The play launches into flashbacks that tell the story of Luke's and Adam's love affair. To complicate the story, Luke's divorced parents -- his free-spirit mother Arlene and take-charge father Butch -- fly in from the South. Neither knows of Luke's sexual orientation. Others in the cast try to mitigate the tension.
"Nauffts examines both of these themes -- homosexuality, religion -- however, he never passes any judgments on anyone's beliefs," Director Jim Liesz says. "He simply puts it out there and lets all the characters fend for themselves.
"Luke, though a gay man, struggles to deal with his homosexuality, as it isn't acceptable in his faith beliefs. Adam, who has no religious affiliations, can't understand Luke's devotion to a Christian-based philosophy, so he is constantly questioning him. Luke's response is always the same: it is in one's faith that one's true beliefs are held," Liesz says.

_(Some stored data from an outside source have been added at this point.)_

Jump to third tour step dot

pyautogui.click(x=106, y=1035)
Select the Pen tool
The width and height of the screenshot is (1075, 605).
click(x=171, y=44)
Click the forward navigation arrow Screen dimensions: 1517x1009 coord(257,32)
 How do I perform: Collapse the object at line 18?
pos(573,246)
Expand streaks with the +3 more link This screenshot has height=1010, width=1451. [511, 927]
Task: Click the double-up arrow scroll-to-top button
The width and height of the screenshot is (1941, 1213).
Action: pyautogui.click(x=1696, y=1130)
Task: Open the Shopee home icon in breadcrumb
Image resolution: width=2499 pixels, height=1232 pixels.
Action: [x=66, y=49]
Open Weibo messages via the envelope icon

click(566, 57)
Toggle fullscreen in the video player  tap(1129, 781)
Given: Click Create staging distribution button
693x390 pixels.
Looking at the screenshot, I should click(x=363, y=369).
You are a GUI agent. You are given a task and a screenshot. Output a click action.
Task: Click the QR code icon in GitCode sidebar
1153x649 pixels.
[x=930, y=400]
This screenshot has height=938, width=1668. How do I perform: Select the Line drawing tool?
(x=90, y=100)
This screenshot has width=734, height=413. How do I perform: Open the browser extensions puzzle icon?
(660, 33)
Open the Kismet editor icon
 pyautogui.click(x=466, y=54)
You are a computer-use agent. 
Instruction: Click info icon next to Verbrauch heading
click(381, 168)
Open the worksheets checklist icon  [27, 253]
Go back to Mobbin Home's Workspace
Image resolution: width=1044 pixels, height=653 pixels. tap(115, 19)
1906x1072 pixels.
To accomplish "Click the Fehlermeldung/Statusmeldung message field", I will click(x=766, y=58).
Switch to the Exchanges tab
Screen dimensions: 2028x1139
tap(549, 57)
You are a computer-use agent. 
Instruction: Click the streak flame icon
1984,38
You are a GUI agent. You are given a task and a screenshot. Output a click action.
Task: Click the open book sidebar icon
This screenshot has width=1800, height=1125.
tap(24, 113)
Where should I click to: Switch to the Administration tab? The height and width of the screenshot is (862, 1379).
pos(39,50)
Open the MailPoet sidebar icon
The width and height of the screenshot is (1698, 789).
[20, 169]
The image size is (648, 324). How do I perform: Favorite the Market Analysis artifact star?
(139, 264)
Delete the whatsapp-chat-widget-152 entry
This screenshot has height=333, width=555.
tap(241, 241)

"I would hope that our Glen Ellyn audiences will view our performance with open minds and understand that the playwright isn't trying to brow beat anyone. He's simply putting a very realistic story out there and, as serious as the subject matter becomes, the play is infused with a goodly amount of humor. At times, you just have to laugh out loud, it's that funny," Liesz says.
"Many community theaters are under the auspices of a park district, where there is less freedom to do avant-garde productions with more adult themes," says producer Sue Keenan, one of the founding members of VTG, now in its 50th year.
"We have done some edgy stuff that other community theaters have not because it is controversial. Our audiences like to laugh and be entertained, but they also like to see material that makes them think."
This production of "Next Fall" is timely, as both the U.S. Supreme Court and the Illinois Legislature are considering cases that will shape the outcome of same-sex marriage in America.
Featured in the show are Jared Titus of Oak Park, Tony Lage of West Chicago, Christopher Williams of Aurora, JoAnn Smith of Naperville, Geoffrey Maher of Arlington Heights and Deborah Ruzicka of Palatine.
Friday and Saturday performances are at 8 p.m. May 24 to June 15, with Sunday matinees at 3 p.m. There is a Thursday performance at 8 p.m. June 13.
A special 50th anniversary evening Saturday, June 1, will cost $25 and includes refreshments and a talk-back with the cast. Otherwise, all tickets are $18.